1. ## geometry question

hey everybody,
im tring to solve this question for a long time without much success...
i succeeded only with trigonemtry but this is not helping because i need to solve the question with geometry only!
so here the question:

The center of the squares are Q and P
BO=OC
I Need to prove OP=OQ

Now, i found this question helpful:

on each side of Parallelogram there is a square

I need to prove that:
If the centers of the squares are connectd
a square forms in the middle
if you can prove that the square in the middle has right angles
then you can prove the first question (look at the green line its Symmetry line and also the hypotenuse)
thank you for the help
omer20

2. ## Re: geometry question

It looks as though you have made a very good start on this problem. You do not actually need to show that the "square in the middle" (which I assume is the thing with the blue diagonals) is a square. It will be sufficient to show that it is a rhombus, because the diagonal of a rhombus intersect at right angles. To do that, prove that the red triangles are congruent (two sides, included angle).

In fact, it certainly seems to be true that the "square in the middle" really is a square, but I don't offhand see how to prove that.
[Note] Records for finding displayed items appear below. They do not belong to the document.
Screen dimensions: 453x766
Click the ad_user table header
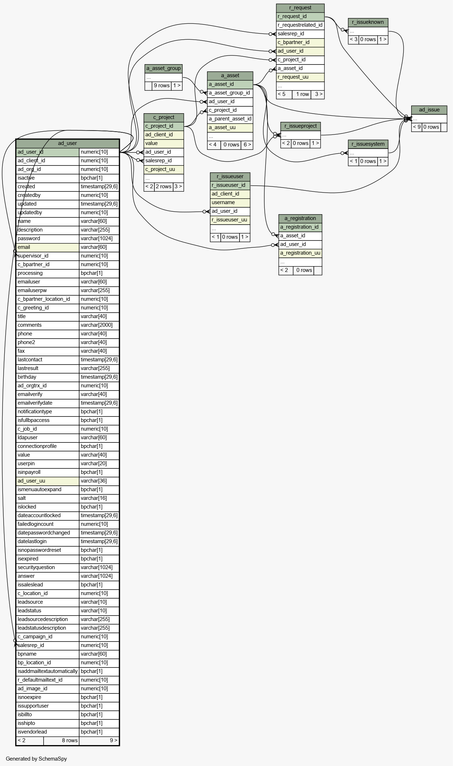point(67,143)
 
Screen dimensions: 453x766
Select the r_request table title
point(300,8)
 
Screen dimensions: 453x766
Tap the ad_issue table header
point(429,110)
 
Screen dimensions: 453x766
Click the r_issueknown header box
point(368,22)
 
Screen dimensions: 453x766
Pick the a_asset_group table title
point(164,68)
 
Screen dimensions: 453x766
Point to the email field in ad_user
point(48,247)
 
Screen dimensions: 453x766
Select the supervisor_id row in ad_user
point(67,256)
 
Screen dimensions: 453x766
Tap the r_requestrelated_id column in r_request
point(300,25)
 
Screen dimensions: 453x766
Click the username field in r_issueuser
point(230,202)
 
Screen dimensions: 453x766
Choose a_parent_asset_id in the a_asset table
point(230,119)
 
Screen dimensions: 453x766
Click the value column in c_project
point(164,143)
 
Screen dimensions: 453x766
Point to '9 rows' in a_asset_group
point(162,85)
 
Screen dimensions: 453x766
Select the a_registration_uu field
point(300,253)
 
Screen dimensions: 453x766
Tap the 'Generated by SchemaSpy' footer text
point(36,758)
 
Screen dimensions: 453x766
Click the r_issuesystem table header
point(368,144)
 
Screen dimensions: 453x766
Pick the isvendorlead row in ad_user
point(67,732)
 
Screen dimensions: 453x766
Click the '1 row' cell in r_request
point(302,94)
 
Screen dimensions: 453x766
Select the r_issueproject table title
point(300,126)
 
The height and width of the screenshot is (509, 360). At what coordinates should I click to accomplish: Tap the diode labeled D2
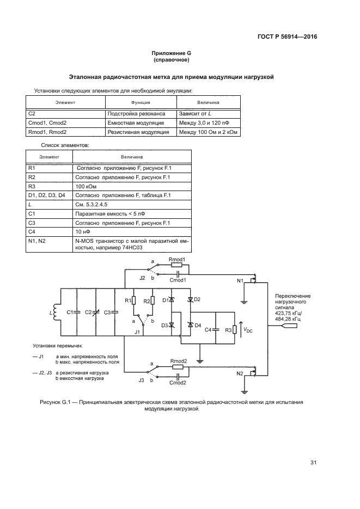(190, 300)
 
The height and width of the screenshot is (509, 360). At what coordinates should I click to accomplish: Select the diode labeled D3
(172, 325)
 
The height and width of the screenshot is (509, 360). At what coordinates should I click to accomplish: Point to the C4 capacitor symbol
(216, 329)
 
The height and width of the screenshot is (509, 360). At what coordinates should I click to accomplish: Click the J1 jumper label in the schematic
(138, 332)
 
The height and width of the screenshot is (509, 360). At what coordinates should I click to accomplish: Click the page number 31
(313, 463)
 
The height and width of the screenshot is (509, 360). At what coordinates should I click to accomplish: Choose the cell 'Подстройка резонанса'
(133, 114)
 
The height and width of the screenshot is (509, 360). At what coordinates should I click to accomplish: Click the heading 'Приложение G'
(172, 53)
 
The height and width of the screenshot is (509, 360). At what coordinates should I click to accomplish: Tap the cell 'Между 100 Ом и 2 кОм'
(209, 132)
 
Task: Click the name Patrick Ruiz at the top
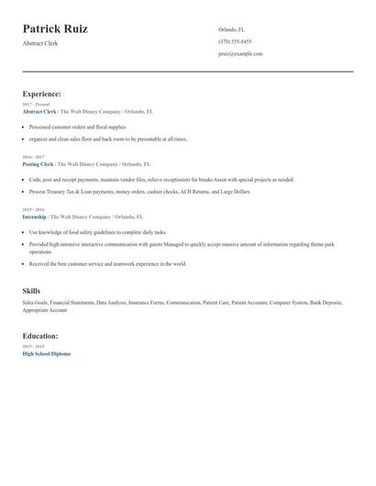(55, 29)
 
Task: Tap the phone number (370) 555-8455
(235, 41)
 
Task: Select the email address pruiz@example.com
(240, 53)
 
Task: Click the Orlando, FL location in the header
(231, 29)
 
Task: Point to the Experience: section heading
(42, 94)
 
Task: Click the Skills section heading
(31, 291)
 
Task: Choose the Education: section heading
(41, 336)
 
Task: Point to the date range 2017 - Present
(37, 105)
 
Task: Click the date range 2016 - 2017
(36, 158)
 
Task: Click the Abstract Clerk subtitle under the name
(40, 43)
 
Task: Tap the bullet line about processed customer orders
(78, 127)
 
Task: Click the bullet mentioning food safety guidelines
(97, 232)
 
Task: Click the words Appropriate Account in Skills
(45, 310)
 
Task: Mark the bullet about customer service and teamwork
(107, 263)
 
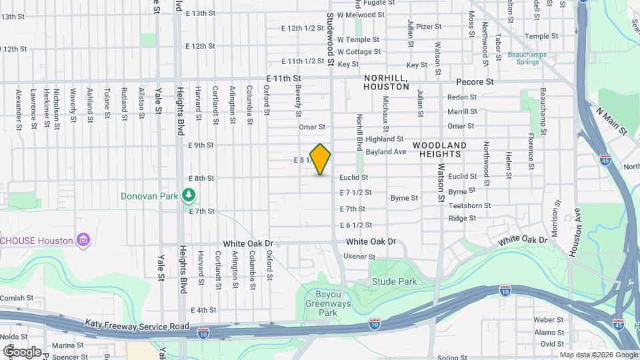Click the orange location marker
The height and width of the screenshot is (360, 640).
320,159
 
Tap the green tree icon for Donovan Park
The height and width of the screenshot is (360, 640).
190,195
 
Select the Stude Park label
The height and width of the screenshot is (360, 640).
395,282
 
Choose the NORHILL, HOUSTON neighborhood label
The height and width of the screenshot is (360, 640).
386,82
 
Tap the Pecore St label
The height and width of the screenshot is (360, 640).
475,82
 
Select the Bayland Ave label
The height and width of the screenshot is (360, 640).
386,152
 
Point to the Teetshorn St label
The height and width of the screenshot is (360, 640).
469,206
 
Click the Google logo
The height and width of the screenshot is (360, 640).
22,351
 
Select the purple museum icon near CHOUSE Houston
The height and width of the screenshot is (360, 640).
83,239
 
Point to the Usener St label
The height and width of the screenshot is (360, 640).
359,257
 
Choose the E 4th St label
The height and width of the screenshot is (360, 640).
203,311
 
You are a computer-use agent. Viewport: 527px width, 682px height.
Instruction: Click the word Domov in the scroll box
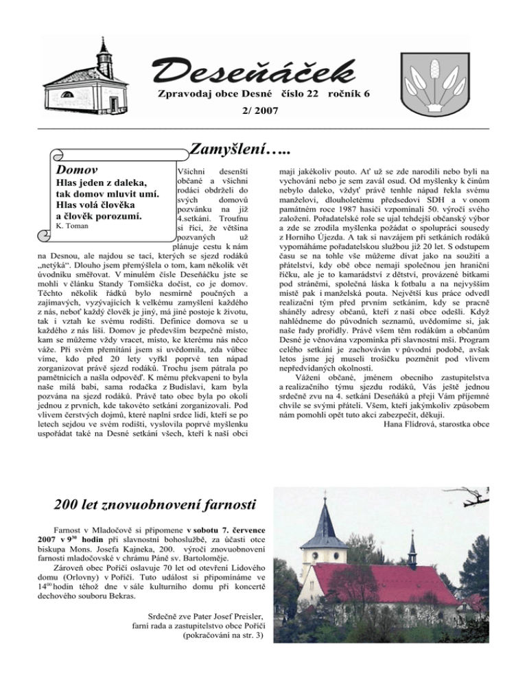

3. ## Re: geometry question

hey
thank you for the help
i found a way to show that this is a square:

if you can prove that the triangles are congruent (I couldnt find how to prove that one of the angles are even)
you can see that there is a right angle in the middle and then by reducing angle and adding it again you can find that the square has a right angle and then the question is solved!
but i cant find the angle so ill be glad if you write the angle you were talking about and how to prove that offcourse
thank you!!!

4. ## Re: geometry question

Originally Posted by omer20
i found a way to show that this is a square:

if you can prove that the triangles are congruent (I couldnt find how to prove that one of the angles are even) you can see that there is a right angle in the middle and then by reducing angle and adding it again you can find that the square has a right angle and then the question is solved!
Very nice!

Originally Posted by omer20
but i cant find the angle so ill be glad if you write the angle you were talking about and how to prove that offcourse
Look at the obtuse angle in the two triangles. In each case it consists of three parts. Two of these parts are 45º angles (the angle between the side of a square and the diagonal). The part in the middle, in the left red triangle, is the acute angle of the parallelogram. In the right red triangle, you can see (from the fact that all the angles at that point add up to 360º) that the part in the middle is the supplement of the obtuse angle of the parallelogram, and is therefore equal to the acute angle of the parallelogram.

5. ## Re: geometry question

thank you very much problem solved!!!

6. ## Re: geometry question

Here's another solution which i think is simpler.

$K$ is mid-point of $BP$. $L$ is mid point of $CQ$. $D$ is mid-point of $BC$.

this gives $|CP|=2|DK|, \, |BQ|=2|DL|.$.
Its easy to see that $\Delta PAC \cong \Delta BAQ \Rightarrow |BQ|=|CP| \Rightarrow |DK|=|DL|$.